Baca berita tanpa iklan. Gabung Kompas.com+

Kendati demikian, Enny menegaskan bahwa putusan MK tersebut tidak menghapus ambang batas parlemen atau parliamentary threshold.

"Threshold dan besaran angka persentasenya diserahkan ke pembentuk undang-undang untuk menentukan threshold yang rasional dengan metode kajian yang jelas dan komprehensif," kata Enny, Jumat (1/3/2024).

Namun, perubahan ambang batas parlemen ini baru berlaku pada Pemilu 2029.

Putusan ini pun mendapat respons beragam dari partai-partai parlemen.

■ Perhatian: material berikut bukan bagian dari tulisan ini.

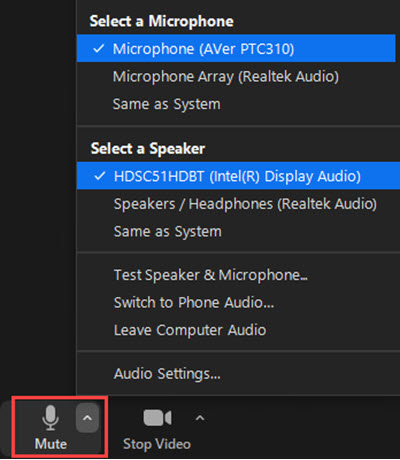Click the video camera icon
400x460 pixels.
[157, 418]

Baca juga: Kata MK soal Kabar PTUN Kabulkan Gugatan Anwar Usman Kembali Jadi Ketua

PPP

Ketua Majelis Pertimbangan Partai Persatuan Pembangunan (PP) Romahurmuziy mengatakan, pihaknya menyambut baik putusan MK tersebut.

Menurutnya, penghapusan ambang batas tersebut membuat suara rakyat tidak ada yang terbuang.

"Karena setiap suara pemilih terkonversi menjadi kursi. Inilah sebenarnya esensi sistem pemilu proporsional, yakni tidak ada suara rakyat yang terbuang," kata pria yang akrab disapa Rommy, dikutip dari pemberitaan Kompas.com, Jumat (1/3/2024).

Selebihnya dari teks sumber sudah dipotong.